Four bread wheat cultivars were studied at two salinity levels. Tobari 66 had the lowest uptake of Na+ and Cl−, and the highest K+/Na+ ratio; Pato had the highest uptake of these ions and Lyallpur 73 was intermediate. Intervarietal differences were greater at higher salinity, suggesting that they were not caused by variation at the Kna1 locus. There were significant differences between inbred lines for Na+, particularly in Blue Silver, suggesting the possibility of selecting genotypes with enhanced tolerance from within existing cultivars. Pato, Tobari 66 and their reciprocal F1 hybrids were further evaluated at four salinity levels. The hybrids exhibited similar relative grain yield to Tobari, with better Na+ and Cl− exclusion and higher K+/Na+ ratios than Pato. Overall, Tobari had the highest absolute yield under salinity, and the hybrids were closer to Tobari than to Pato.

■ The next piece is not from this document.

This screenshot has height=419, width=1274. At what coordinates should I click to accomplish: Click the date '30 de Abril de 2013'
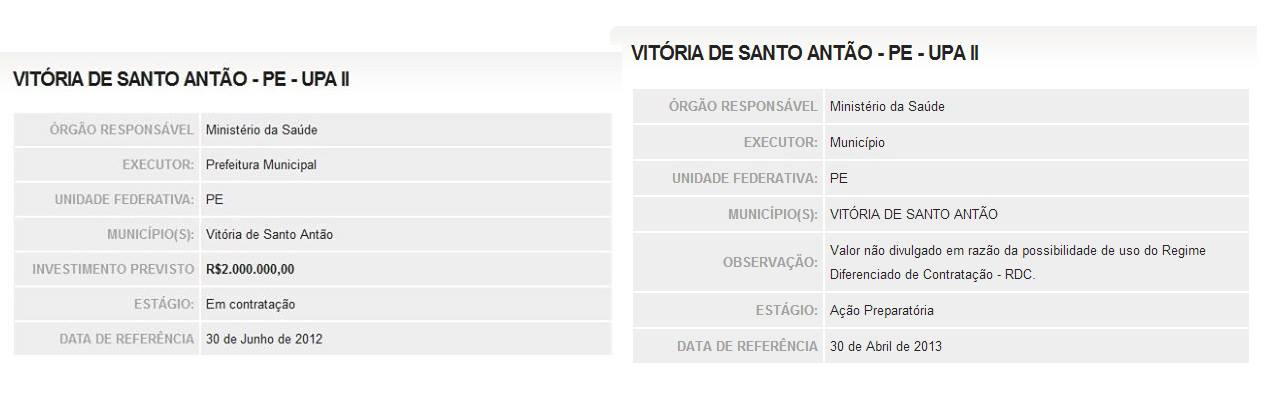(885, 347)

Tiller and grain numbers, 100-grain weight and yield were more affected by salinity than were height, spike length and spikelet number. We conclude that intervarietal variation for salt tolerance in wheat is controlled by genes which could be transferred to sensitive genotypes to improve their tolerance, and that the K+/Na+ ratio of the youngest leaf could be used to screen for salt tolerance.
Abdus Salam; Hollington, P.A.; Gorham, J.; Wyn Jones, R.G.; Gliddon, C. Physiological Genetics of Salt Tolerance in Wheat (Triticum aestivum L.): Performance of Wheat Varieties, Inbred Lines and Reciprocal F1 Hybrids under Saline Conditions. Journal of Agronomy and Crop Science (1999) 183 (3) 145-156. [DOI: 10.1046/j.1439-037x.1999.00361.x]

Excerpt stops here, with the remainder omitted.